◆ DATA ◆
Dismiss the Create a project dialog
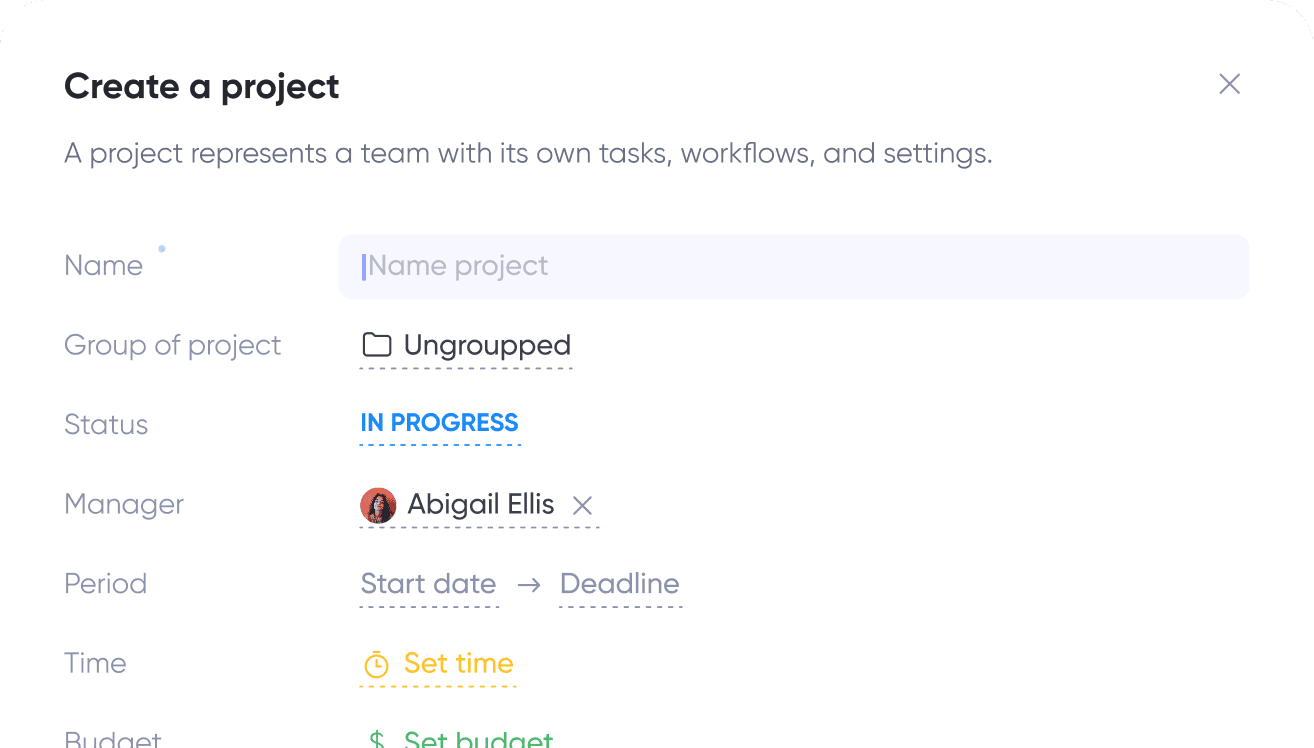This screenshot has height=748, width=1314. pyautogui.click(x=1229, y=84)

---

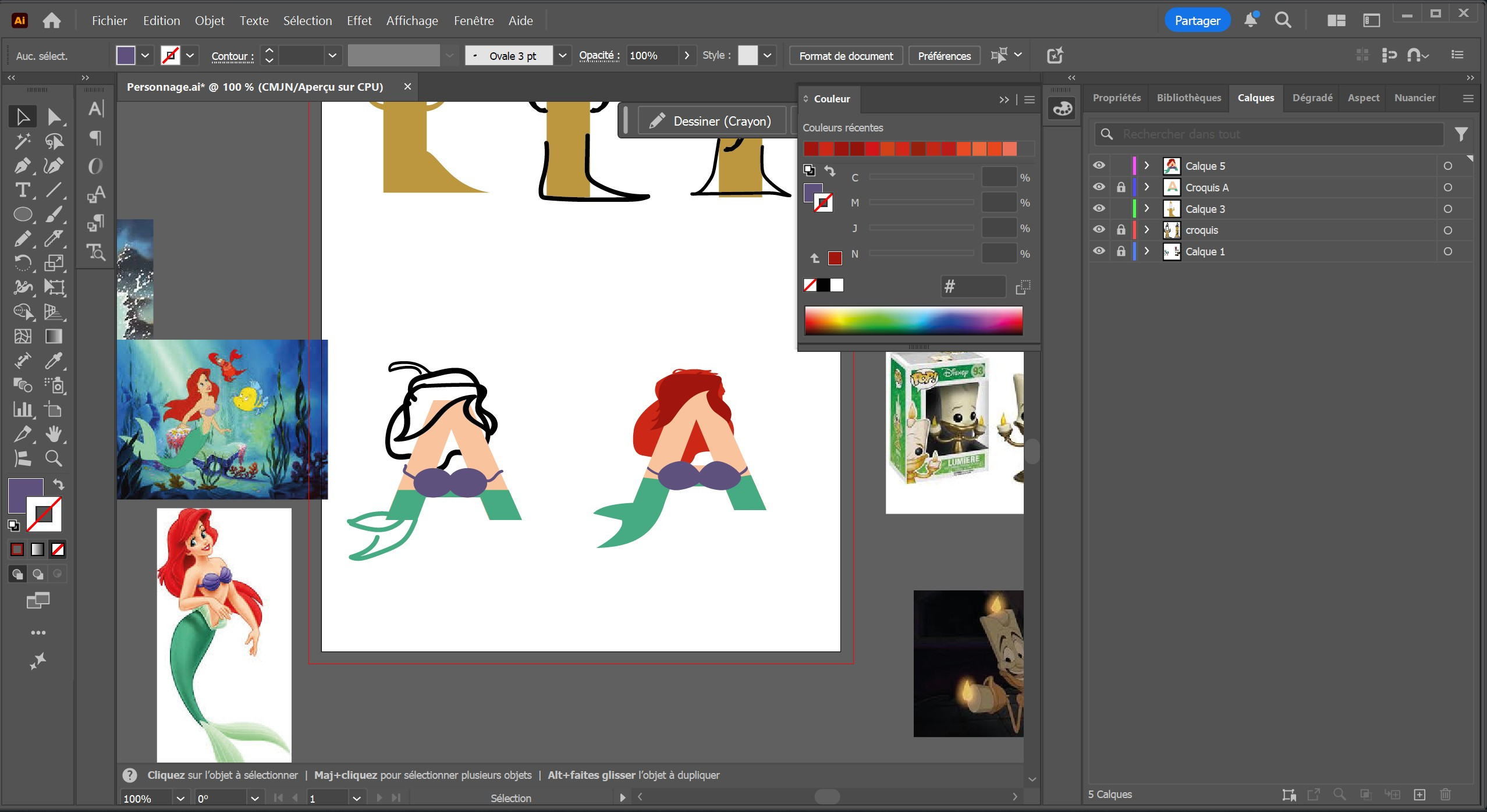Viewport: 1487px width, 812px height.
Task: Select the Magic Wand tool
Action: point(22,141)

...

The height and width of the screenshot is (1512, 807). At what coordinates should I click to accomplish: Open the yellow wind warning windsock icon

◆ EXERCISE INSTRUCTIONS ◆
Switch "Magic Wand" to "Lasso" in the part of the data that opens with the line containing "Viewport: 1487px width, 812px height." and closes with the line containing "Action: point(22,141)", and reproduce that part with everything else unchanged. Include only those lines, and leave the pictures out.

◆ RESPONSE TO THE EXERCISE ◆
Viewport: 1487px width, 812px height.
Task: Select the Lasso tool
Action: point(22,141)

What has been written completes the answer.